Shin reconoció que tenía razón inclinando la cabeza.
—Cierto, aunque la modestia me impide decirlo.
Konomi tuvo la cortesía de reír, de reír de verdad. Era una risa interesante, en voz baja, alegre y con mucha calidez. Ella agitó su abanico como para amonestarle y respiró profundamente. Shin esperó a que su invitada recuperara la compostura antes de hablar.
—Vale, lo admito, estoy aburrido. Pero ¿ha acudido aquí para aliviar mi tedio, oh, hija de los Unicornios?
Konomi agachó la cabeza.
—Eso depende de usted. —No le devolvió la mirada del todo—. ¿Diría que le ayudé en cierto modo durante aquel desafortunado incidente que hizo que nos conociéramos? —Se habían conocido durante el mismo asunto que le había llevado hasta Sanemon y la compañía de las Tres Flores. La información de Konomi le había conducido, si bien de forma algo indirecta, a la resolución del asunto.
Shin se reclinó en su asiento, sorprendido por la pregunta. Había sido un poco brusca, incluso para Konomi.
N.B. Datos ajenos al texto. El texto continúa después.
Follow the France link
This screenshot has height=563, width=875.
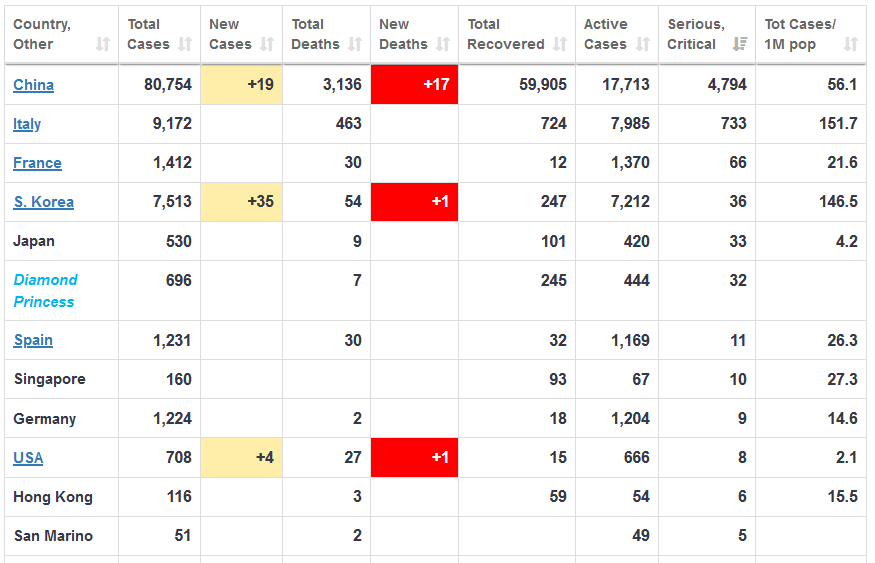[37, 163]
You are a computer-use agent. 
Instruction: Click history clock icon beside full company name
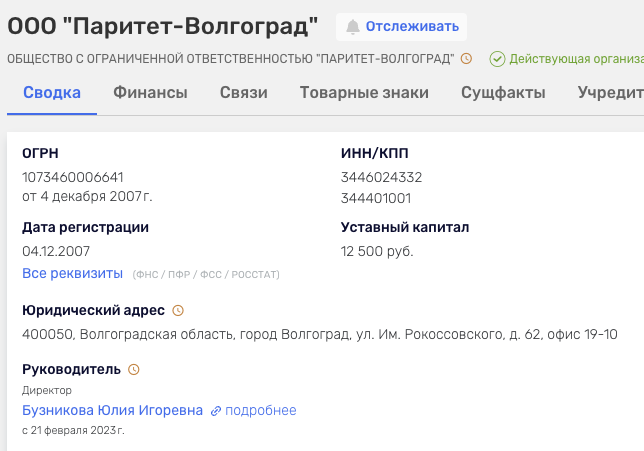(x=466, y=59)

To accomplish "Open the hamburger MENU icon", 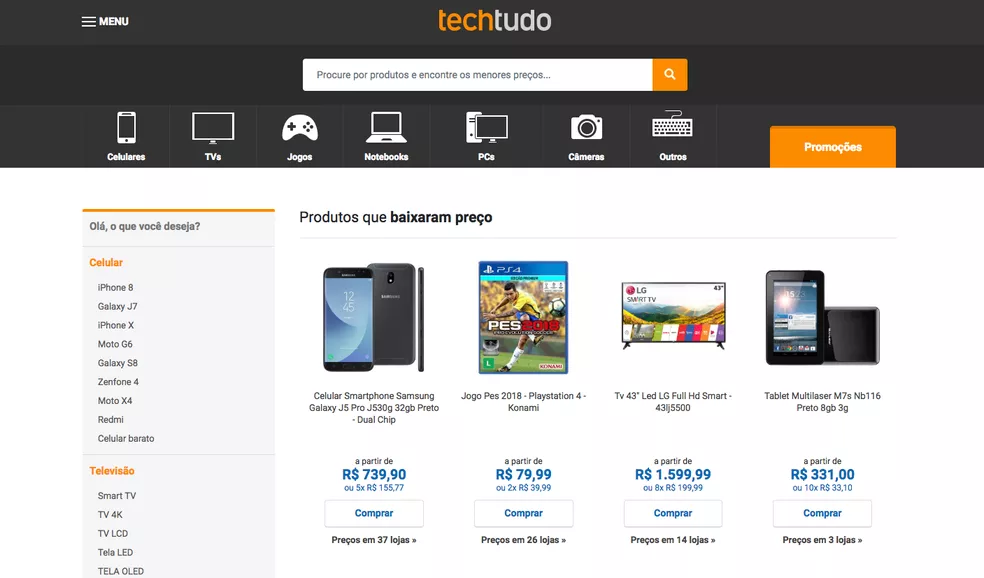I will coord(89,22).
—Pues… sí. Sí me ayudó mucho.
Ella esbozó una débil sonrisa.
—Entonces no verá impertinente que yo le pida un favor a cambio.
—¿Un favor?
—Un favorcito.
—¿Qué tipo de favor?
—Necesito sus servicios.
—¿En qué sentido? —inquirió él, intrigado.
—Como investigador.
—Ah. —La sonrisa de Shin se volvió traviesa—. ¿Y qué es lo que debo investigar?
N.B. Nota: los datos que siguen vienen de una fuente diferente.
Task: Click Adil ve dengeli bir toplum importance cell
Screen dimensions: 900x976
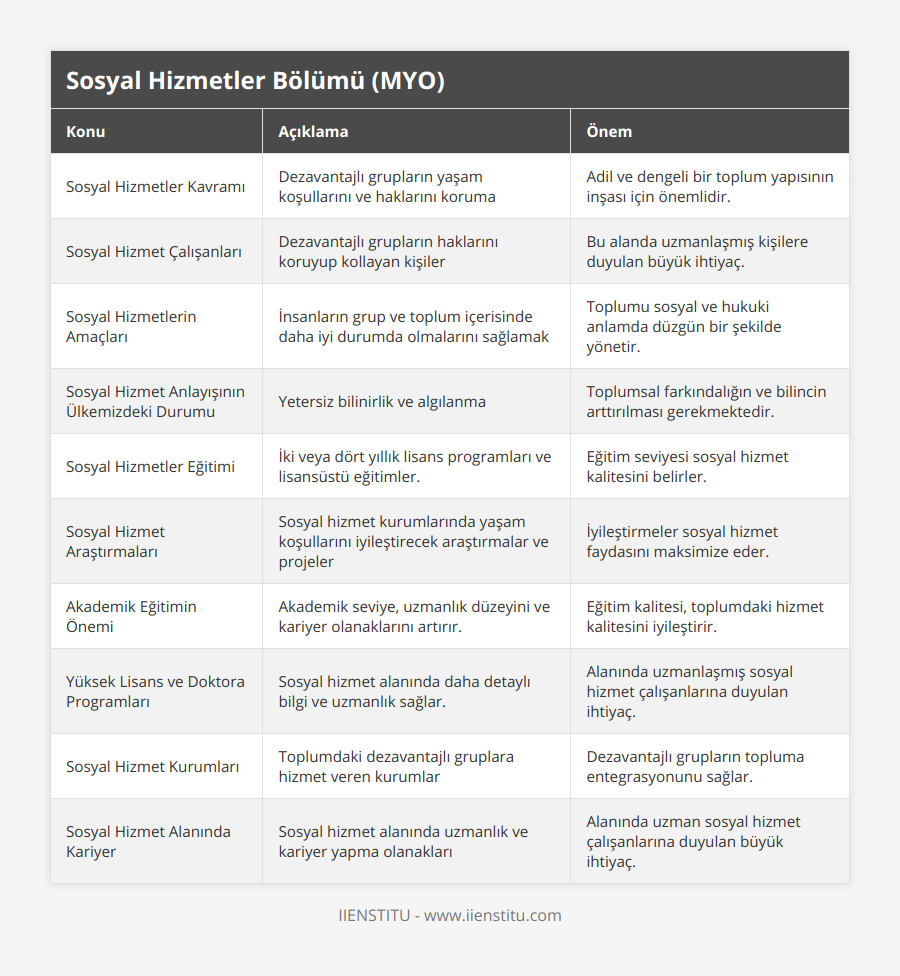Action: (710, 187)
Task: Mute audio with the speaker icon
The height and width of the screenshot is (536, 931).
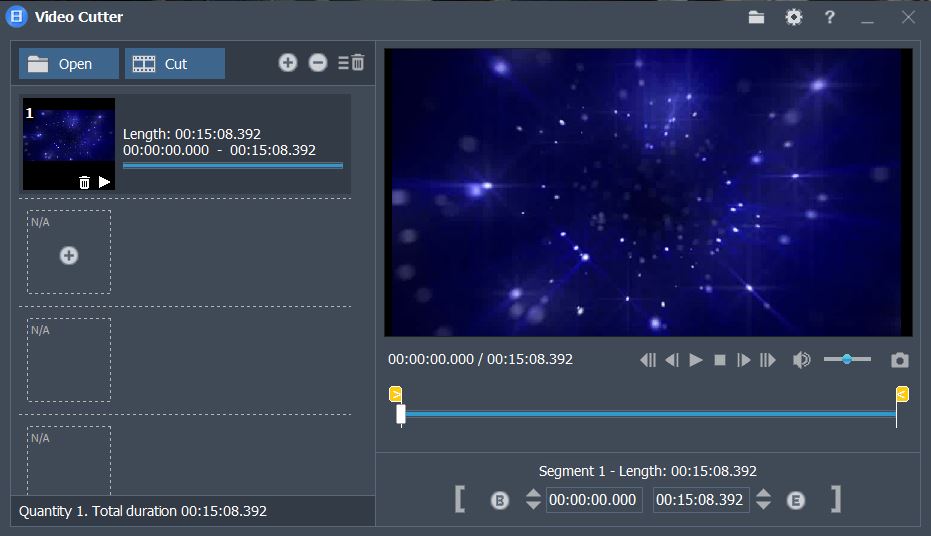Action: [801, 360]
—Entonces, ¿lo hará? —preguntó ella.
—Como bien ha dicho, le debo un favor. —Shin volvió a sonreír—. Y estoy aburrido. Así que ¿qué voy a investigar? Espero que sea algo interesante.
—Eso creo. —La Unicornio bajó su abanico—. Hisatu-Kesu —dijo—. ¿La conoce?
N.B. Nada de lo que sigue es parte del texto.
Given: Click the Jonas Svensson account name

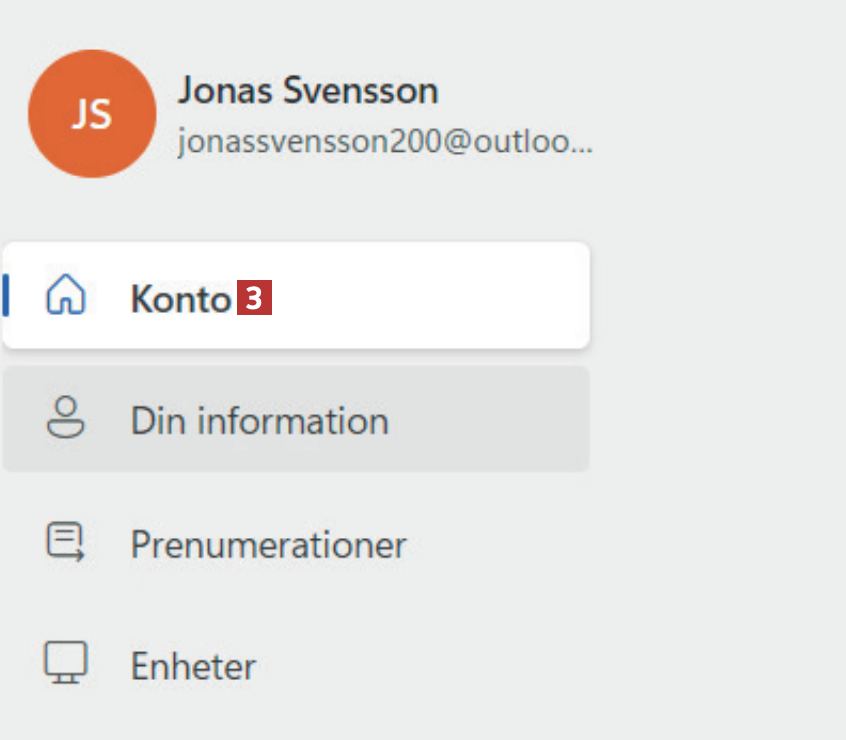Looking at the screenshot, I should point(308,91).
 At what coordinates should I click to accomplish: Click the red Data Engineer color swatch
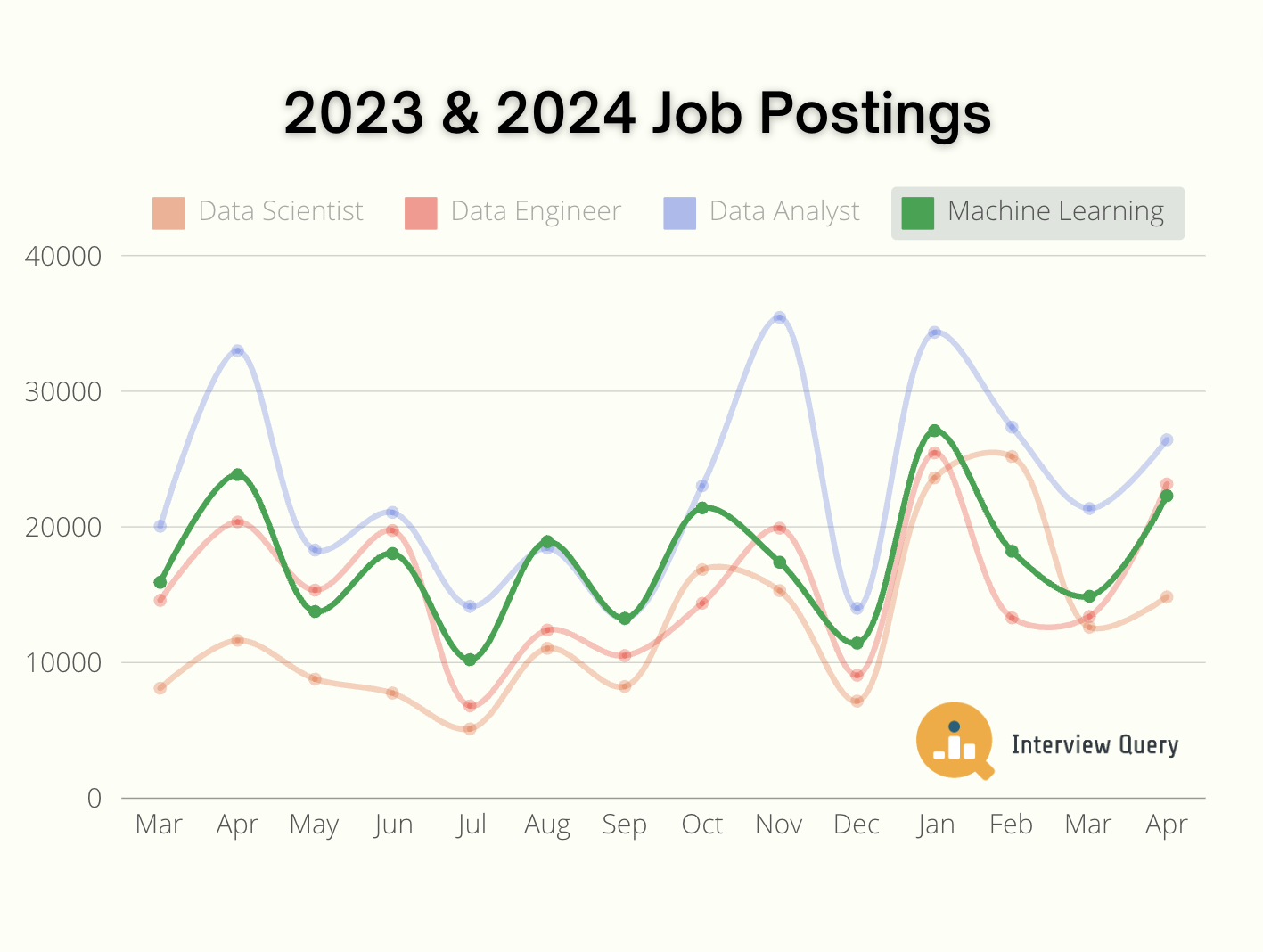click(x=421, y=213)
El Daidoji frunció el ceño. El nombre le sonaba, aunque solo un poco. Pensó que se trataba de una ciudad en algún lugar de la provincia Kaihi.
—Creo que hay unas agradables aguas termales allí.
—¿Algo más?
—Se encuentra en tierras del Clan del Unicornio. —La provincia Kaihi estaba bajo el control de la familia Iuchi, y, según sabía, estaba compuesta en gran parte por campos de arroz y montañas.
—Eso también.
Shin se inclinó hacia delante.
—¿Y qué pasa con la ciudad?
—Quiero que se dirija allí.
—¿Con usted? —preguntó él, alzando una ceja.
—No. Como mi… nuestro representante.
Shin ladeó la cabeza.
—¿Nuestro?
—De los Iuchi.
Shin hizo una pausa para digerir la nueva información.
—¿Y por qué debo emprender este viaje no planeado? Aún no ha mencionado lo que se supone que debo investigar.
Konomi esbozó una sonrisa.
—Según parece, mi señor Shin, se ha producido un asesinato.